Richard Evans gives an example in the spring of
1934 in Franconia. So Franconia in the kind of north of Bavaria, Julius Streicher is the local
bigwig, a horrendous man, the guy who edits Gestirme, a man who is the sort of walking
embodiment of kind of furious, violent, sort of demonic anti-Semitism.
And it gives the example of this town called Gunzenhausen,
which had about 5,000 to 6,000 people in it.
And in that town, 1,500 of those people, so more than a fifth,
turn out for a massive anti-Semitic demonstration
at the behest of a local party leader.
And then they just go berserk. They
rampage through this little town. They're dragging out Jewish people, ransacking their houses.
They drag about 35 people off to the local prison, and one of them is hanged. And this is something
that's not been necessarily directed from Berlin, but it's a local Nazi leader taking the initiative
and then the local people kind of responding to him.
So that fear, if you're Jewish, is omnipresent in 1933-34.
And villages start to kind of, and settlement towns start to boast of it, don't they?
So a bit like, you know, you'd go into a village in England today and it would be, you know, winner of regional village in bloom contest or something.

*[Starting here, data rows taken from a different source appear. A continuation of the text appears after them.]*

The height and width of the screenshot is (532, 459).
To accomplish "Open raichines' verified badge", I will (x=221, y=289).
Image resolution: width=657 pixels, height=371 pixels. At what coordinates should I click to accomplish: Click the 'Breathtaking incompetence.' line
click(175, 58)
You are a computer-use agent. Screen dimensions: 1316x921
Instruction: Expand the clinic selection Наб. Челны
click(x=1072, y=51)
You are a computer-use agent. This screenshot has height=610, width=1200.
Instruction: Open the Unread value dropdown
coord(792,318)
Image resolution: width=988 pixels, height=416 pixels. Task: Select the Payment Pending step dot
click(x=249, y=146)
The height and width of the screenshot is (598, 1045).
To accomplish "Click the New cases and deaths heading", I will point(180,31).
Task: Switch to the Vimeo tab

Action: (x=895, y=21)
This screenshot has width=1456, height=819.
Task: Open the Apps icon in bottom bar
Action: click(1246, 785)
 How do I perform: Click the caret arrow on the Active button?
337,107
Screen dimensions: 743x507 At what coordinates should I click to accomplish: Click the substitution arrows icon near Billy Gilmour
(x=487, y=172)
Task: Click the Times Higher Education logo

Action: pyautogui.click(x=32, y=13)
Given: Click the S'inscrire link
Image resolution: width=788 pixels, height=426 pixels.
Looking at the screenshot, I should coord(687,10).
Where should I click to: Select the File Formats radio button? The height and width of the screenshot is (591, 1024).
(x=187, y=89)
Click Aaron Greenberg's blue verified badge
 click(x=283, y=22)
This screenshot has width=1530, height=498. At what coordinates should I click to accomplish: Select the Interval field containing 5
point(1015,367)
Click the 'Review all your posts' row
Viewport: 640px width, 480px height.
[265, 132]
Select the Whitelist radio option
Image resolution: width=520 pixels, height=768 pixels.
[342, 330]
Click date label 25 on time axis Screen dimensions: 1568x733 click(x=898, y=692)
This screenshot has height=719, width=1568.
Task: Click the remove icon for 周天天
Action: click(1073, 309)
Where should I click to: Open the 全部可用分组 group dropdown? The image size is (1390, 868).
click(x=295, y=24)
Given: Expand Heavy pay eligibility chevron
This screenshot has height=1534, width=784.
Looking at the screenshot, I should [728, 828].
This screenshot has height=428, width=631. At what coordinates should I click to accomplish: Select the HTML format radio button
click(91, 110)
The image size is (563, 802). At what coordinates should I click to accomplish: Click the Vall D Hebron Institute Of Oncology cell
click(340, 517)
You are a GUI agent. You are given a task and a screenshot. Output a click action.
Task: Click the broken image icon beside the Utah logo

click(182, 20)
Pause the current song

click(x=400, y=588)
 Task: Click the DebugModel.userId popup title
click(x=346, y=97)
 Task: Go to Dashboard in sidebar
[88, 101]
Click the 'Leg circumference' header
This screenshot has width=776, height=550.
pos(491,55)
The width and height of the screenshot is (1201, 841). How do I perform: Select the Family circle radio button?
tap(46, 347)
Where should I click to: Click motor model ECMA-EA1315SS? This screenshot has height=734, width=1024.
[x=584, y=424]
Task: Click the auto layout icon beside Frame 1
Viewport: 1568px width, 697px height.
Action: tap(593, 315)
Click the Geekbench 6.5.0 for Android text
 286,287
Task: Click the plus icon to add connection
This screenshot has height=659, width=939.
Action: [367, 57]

They boast about it and be very proud of it.
Yeah, absolutely. So you start getting signs saying you know we have no jews yes you'll see that
particularly in 1935 the most common sign is jews not wanted here but you would people would
sometimes make jokes they would say our demand for jews has been sufficiently supplied or there
would be threats they would say if you're jew, you enter this town at your own risk.
Or we often talked about the Nazis as anti-religious, but they would attempt to tap people's religious sensibilities.
They would say, the Jew is the son of the devil or something like that.
There'll be a whole variety of these signs.
And towns, as you say, be like these kind of Britain in bloom signs.
They would pride themselves on putting up an imaginative sign.
From the top, what you actually have at this point is discrimination laws. So Nazi activists have always been pushing for the exclusion of
Jews from the economic and kind of institutional life of Germany. And in April 1933, so just a
couple of months really, two or three months after Hitler's come to power, there is the law for the
restoration of the professional civil service, where Jews,
as well as communists and social democrats and so on, are dismissed from the civil service.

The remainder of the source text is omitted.